Por outro lado, o Banco Central do Brasil parece ter plena consciência desta realidade presente, tendo cometido somente um ato falho semanas atrás quando se arvorou a realizar oferta de 30.000 contratos de swaps cambiais, mas ainda bem que não deu continuidade aquela ação errática.
Evidente que por mais que seja tolerante, o BC tem consciência de que a duração da especulação por um período maior pode contaminar os preços relativos da economia e desencadear pressão inflacionária.
Contudo, se realizar qualquer tipo de intervenção sem que haja efetiva e concreta demanda estará incorrendo em erro e sancionando algo que não existe no momento, sem alcançar resultado eficaz.
O BC sabe disto e se mantém alheio ao movimento, observando sem intervir, num jogo de paciência, pois sabe muito bem que o movimento especulativo está desprovido de fundamentos e pode ter uma derrocada muito rápida e as eleições já estão a tão somente 24 dias.
Até mesmo na Bovespa onde se esperava movimento mais agudo de realização parece estar presente a postura paciente de observar sem realizar, pois perspectivas desfavoráveis em relação à gestão prospectiva do candidato que as pesquisas apontarem como preferido podem criar cenários desfavoráveis para a retomada da atividade econômica e mais para o conjunto de fatores desfavoráveis que afetam o país e assim, criar um ambiente negativo para o mercado acionário.
Mas até na Bovespa, onde os investidores estrangeiros devem estar com seus recursos protegidos, não há precipitações.
Houve como já salientado anteriormente, movimento mais acentuado de investidores em carteira saindo do país, mas por motivos claros e bem entendidos.
O fluxo cambial divulgado pelo BC ontem, tabulado até o dia 6 da semana passada dá evidência de que não há nenhuma fuga de capitais do país e que os números confirmam a absoluta normalidade.
O fluxo cambial foi positivo no comercial em US$ 154,0 mi e negativo no financeiro em US$ 1,012 Bi, resultando fluxo cambial líquido negativo de US$ 858,0 mi, nada atípico para a época.
Os bancos que detinham posição comprada líquida ao final de agosto de US$ 160,0 mi com o impacto do fluxo cambial líquido negativo de US$ 858,0 mi, ficaram com posição vendida de US$ 698,0 mi. Contudo, como tem US$ 2,150 Bi vigentes de tomada de financiamento de moeda estrangeira com recompra do BC, ainda tem um diminuto “colchão de liquidez” da ordem de US$ 1,452 Bi.
O país ainda tem a “contabilizar” no fluxo mediante contratação do câmbio correspondente o montante líquido de exportações (físico-contratado) de US$ 13,810 Bi menos o montante líquido de importações (físico-contratado) de US$ 7,196 Bi, o saldo líquido de US$ 6,614 Bi que será agregado contabilmente às posições dos bancos quando efetivadas as contratações dos câmbios.

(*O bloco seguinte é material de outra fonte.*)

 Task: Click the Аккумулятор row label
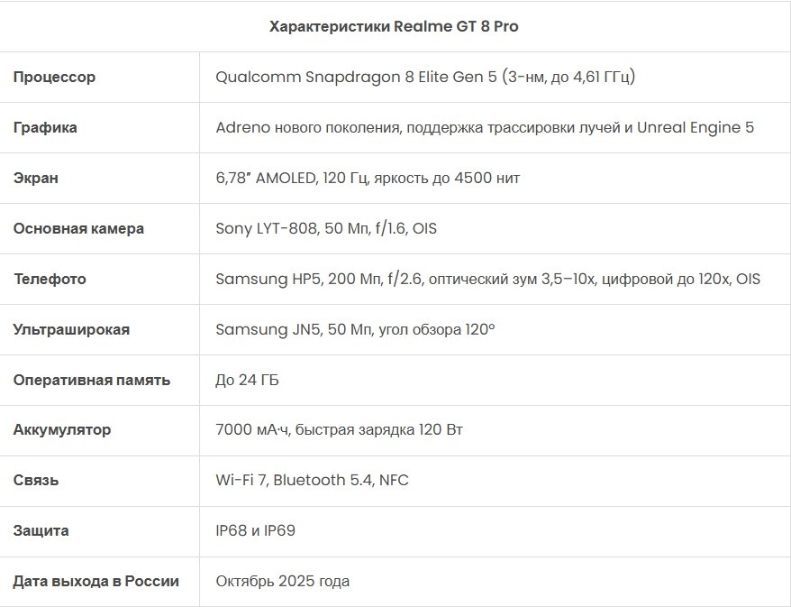coord(62,429)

O montante do “colchão de liquidez” em poder dos bancos em suas posições da ordem de US$ 1,452 Bi poderá induzir o Banco Central do Brasil à realização de leilões de linhas de financiamento em moeda estrangeira com recompra, com o intuito de deixar a liquidez do mercado à vista bastante confortável.

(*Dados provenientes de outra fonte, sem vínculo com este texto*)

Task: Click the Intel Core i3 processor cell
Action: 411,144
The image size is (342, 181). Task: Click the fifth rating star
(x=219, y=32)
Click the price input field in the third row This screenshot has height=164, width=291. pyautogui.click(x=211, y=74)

Importante e oportuno ressaltar que os bancos também podem optar pela manutenção de posições vendidas e ancorá-las em linhas de financiamentos em moeda estrangeira fornecidas por banqueiros externos.
Tudo é uma questão de facilidade e custo.

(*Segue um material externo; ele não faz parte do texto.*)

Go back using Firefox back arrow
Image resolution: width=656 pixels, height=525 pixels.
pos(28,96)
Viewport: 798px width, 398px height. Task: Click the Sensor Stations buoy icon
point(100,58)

Acreditamos que, cada vez mais, tendem a ficar reduzidas as possibilidades dos movimentos especulativos prosperar com o intuito de apreciar o preço da moeda americana, ancorada em fatos enaltecendo o eventual contexto negativo oriundo das pesquisas eleitorais.
A despeito de eventuais movimentos voláteis o viés de depreciação do preço da moeda americana deverá ganhar consistência, como tendência.
Nossa convicção na probabilidade desta percepção decorre do fato incontestável de que o Brasil está solidamente defendido na questão cambial, seja quem for eleito Presidente da República.